Task instructions:
Below are some records. Pull every line that contains the word "computer".
########
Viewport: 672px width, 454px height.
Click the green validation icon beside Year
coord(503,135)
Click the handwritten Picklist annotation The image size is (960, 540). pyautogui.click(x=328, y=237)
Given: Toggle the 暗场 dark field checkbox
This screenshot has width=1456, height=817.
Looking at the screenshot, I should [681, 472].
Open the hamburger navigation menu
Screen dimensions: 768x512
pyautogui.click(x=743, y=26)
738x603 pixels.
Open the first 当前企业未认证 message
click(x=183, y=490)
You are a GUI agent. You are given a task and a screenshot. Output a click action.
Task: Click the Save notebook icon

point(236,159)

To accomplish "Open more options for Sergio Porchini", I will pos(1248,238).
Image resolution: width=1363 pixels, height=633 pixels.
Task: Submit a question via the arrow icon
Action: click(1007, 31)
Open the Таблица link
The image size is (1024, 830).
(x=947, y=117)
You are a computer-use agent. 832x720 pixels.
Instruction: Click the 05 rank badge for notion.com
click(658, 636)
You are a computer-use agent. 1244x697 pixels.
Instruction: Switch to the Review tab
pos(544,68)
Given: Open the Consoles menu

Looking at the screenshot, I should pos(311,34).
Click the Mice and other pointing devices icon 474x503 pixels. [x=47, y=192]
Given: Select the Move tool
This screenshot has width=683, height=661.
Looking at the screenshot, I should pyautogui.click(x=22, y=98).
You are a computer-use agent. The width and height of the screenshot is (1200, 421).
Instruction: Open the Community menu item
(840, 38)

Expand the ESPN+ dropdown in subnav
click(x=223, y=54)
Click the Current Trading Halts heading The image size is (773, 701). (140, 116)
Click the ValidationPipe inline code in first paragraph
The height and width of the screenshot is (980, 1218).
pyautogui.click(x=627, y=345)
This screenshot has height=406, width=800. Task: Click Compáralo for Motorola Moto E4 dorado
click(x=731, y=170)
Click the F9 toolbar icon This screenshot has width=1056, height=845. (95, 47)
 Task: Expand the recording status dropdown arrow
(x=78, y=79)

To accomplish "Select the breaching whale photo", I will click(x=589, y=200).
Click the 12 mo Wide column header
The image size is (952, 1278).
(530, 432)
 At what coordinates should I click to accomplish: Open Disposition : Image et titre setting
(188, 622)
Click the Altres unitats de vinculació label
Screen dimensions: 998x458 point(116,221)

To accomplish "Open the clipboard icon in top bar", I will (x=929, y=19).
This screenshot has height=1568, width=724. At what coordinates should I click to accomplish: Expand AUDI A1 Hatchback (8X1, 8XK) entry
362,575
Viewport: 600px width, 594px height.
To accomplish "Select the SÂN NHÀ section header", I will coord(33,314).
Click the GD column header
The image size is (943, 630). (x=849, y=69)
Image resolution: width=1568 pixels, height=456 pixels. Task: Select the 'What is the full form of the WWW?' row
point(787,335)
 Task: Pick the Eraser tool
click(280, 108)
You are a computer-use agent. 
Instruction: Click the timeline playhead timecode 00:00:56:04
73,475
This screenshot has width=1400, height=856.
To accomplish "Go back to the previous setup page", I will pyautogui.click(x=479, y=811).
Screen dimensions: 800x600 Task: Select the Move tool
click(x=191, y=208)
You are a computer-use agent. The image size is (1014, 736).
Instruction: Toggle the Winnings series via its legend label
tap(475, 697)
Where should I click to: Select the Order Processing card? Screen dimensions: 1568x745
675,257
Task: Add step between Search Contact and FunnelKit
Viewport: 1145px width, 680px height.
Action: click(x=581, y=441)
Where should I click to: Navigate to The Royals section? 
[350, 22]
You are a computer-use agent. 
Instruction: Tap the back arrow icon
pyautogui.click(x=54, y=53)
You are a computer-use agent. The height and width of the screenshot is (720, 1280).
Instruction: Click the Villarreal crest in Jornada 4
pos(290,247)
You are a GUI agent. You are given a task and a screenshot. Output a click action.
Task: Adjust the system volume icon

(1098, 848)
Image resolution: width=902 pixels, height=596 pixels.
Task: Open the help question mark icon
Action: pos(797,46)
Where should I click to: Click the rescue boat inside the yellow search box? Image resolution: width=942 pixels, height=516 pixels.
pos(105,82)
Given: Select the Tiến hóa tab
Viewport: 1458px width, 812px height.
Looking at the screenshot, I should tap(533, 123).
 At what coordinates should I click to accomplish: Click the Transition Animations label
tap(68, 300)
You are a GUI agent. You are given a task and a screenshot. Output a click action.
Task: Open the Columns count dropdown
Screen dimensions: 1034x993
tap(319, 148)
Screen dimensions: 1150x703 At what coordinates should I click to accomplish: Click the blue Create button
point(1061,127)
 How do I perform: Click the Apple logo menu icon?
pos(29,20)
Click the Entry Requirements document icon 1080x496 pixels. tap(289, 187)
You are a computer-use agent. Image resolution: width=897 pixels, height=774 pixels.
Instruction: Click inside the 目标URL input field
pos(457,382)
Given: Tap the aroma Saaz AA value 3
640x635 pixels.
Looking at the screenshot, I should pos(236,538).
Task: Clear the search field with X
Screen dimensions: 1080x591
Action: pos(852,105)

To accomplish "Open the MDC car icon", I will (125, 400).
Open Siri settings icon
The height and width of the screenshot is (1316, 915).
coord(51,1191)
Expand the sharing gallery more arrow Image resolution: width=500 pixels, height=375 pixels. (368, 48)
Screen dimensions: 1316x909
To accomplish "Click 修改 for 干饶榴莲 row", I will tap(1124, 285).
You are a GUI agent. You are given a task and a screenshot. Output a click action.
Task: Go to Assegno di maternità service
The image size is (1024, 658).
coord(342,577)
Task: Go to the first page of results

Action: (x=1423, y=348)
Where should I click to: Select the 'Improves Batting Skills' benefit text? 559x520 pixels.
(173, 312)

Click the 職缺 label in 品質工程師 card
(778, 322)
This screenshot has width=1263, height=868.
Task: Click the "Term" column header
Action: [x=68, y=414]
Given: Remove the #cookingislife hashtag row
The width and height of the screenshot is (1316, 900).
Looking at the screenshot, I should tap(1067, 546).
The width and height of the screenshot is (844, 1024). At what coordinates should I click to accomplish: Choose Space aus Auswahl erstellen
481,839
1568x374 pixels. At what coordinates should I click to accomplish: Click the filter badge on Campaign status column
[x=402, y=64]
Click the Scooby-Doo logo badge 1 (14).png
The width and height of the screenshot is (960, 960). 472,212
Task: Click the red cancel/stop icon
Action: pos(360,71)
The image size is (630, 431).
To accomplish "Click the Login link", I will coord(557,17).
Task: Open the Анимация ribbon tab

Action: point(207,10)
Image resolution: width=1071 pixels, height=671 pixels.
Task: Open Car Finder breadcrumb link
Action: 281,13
########
Output for this task:
You are a computer-use agent. 832x720 pixels.
You are a computer-use agent. 1244x697 pixels.
You are a computer-use agent. The width and height of the screenshot is (1200, 421).
You are a computer-use agent. 
You are a computer-use agent. The image size is (1014, 736).
You are a computer-use agent. 
You are a computer-use agent. The height and width of the screenshot is (720, 1280).
You are a computer-use agent. Image resolution: width=897 pixels, height=774 pixels.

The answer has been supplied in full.